LES DERNIERS JOURS D’AGATHA VON BRAUN
Ultime agenda.
Des feuilles de calendrier arrachées jonchant le sol au dos d’un paravent déjà meurtri, ainsi que des feuilles mortes s’échappant du plafond, annonçant un automne précoce constituent le décor de cette maison sans doute superbe autrefois, mais désormais envahi par un lierre grimpant préfigurant cimetière, tout est mourant dans ce lieu, à commencer par la maîtresse des lieux, Agatha, qui ne comprend pas pourquoi son calendrier s’arrête le 14 novembre...
Ainsi décrit, le spectacle peut sembler morbide ; il n’en est rien…
Car c’est bien à une comédie que nous invite Francesca Lo Bue et son partenaire Joachin Nicolas Cozzetti, alias Archiboldo, majordome muet animé de mouvements étonnants, d’une gestuelle à pleurer de rire.
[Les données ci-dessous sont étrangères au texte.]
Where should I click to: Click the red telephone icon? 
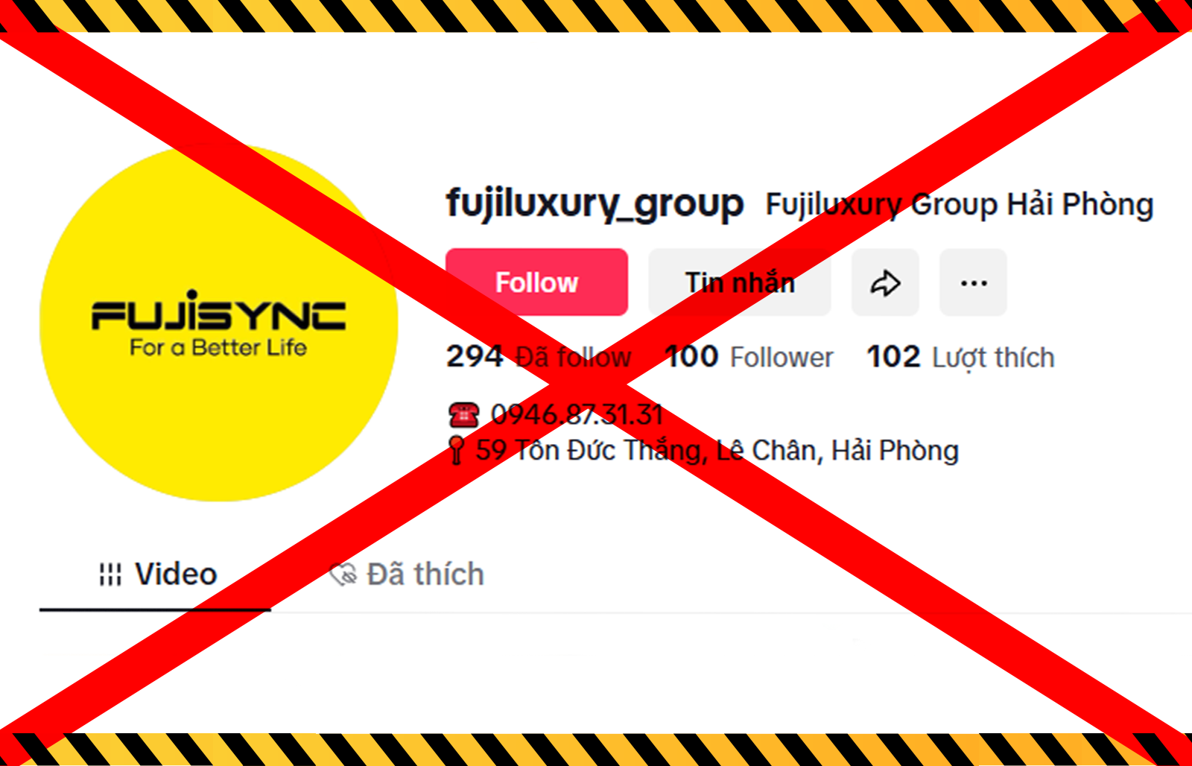pyautogui.click(x=463, y=414)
D’autant plus qu’elle devient contagieuse.
Mi reptile rasant le sol, mi pantin désarticulé, ils nous offrent ensemble un ballet ahurissant, proche du contorsionnisme.
Attentif et précautionneux, ce serviteur zélé passe ses journées à servir à Agatha sur une petite table où trône une plante desséchée en phase terminale, des tasses de thé identiques et blanches, tout en balayant les feuilles mortes tombées du ciel.
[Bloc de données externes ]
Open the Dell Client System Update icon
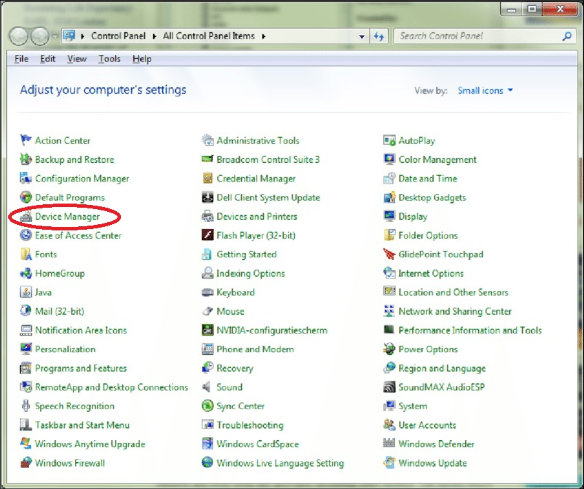Image resolution: width=584 pixels, height=489 pixels. 207,197
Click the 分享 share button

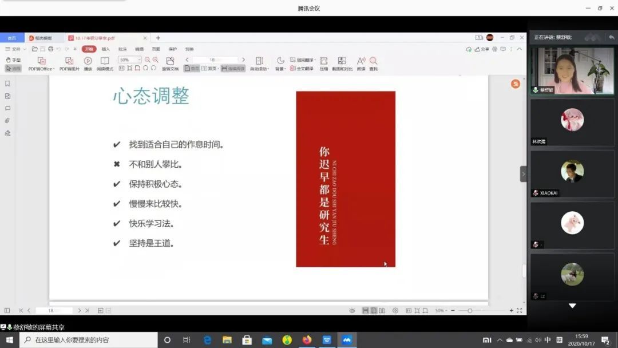482,49
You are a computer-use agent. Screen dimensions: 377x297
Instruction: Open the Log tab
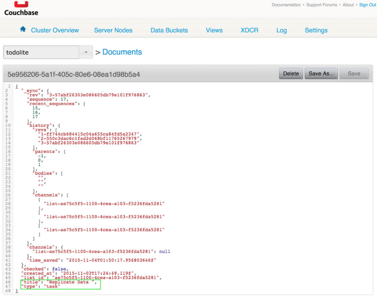[x=281, y=31]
« Je veux faire un tour de gondole ». Il n’y aura ni Venise, ni gondole, mais un joli tour de manège dansant.
« Archiboldo, allons chercher de la Barbe à papa ». C’est ce qui s’appelle retomber en enfance, avant de mourir… en beauté !
Même la plante a changé : de moribonde, elle éclate de santé !
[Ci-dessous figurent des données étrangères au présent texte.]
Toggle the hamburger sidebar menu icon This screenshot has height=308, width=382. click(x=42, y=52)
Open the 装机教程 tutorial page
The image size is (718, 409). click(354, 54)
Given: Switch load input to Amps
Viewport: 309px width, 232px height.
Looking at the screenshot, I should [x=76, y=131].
Cette bluette italienne romantico–satirique délicieuse, que les deux comparses traversent allègrement, nous emmène dans cet univers ténu entre la naissance et la mort, deux extrêmes inéluctables pour tout être humain (du moins encore aujourd'hui..., avant que l'IA ne fasse tout à notre place...), parcours de vie pouvant s'interrompre à tout moment, certes, mais sans doute pas sous les ordres d'un calendrier qui aurait soudainement décidé de perdre ses feuilles...
Mais la complicité grandissante entre ces deux partenaires dont on comprend peu à peu que le sentiment amoureux croissant entre eux va « balayer » à son tour la mort qui rôde, va changer la donne, pour notre plus grand bonheur.
La compagnie Lo'Co a choisi d'en rire en toute poésie, par l’absurde raisonnement qui permettrait d'inverser le déroulement du temps en inventant une autre histoire : celle d'un homme et d'une femme qui, au hasard d'un coucou mural rendant l'âme, d'une plante qui en fait tout autant, pourraient, en contournant les obstacles par des acrobaties malicieuses, retrouver une forme de sérénité. Quoi de mieux que de le faire à deux!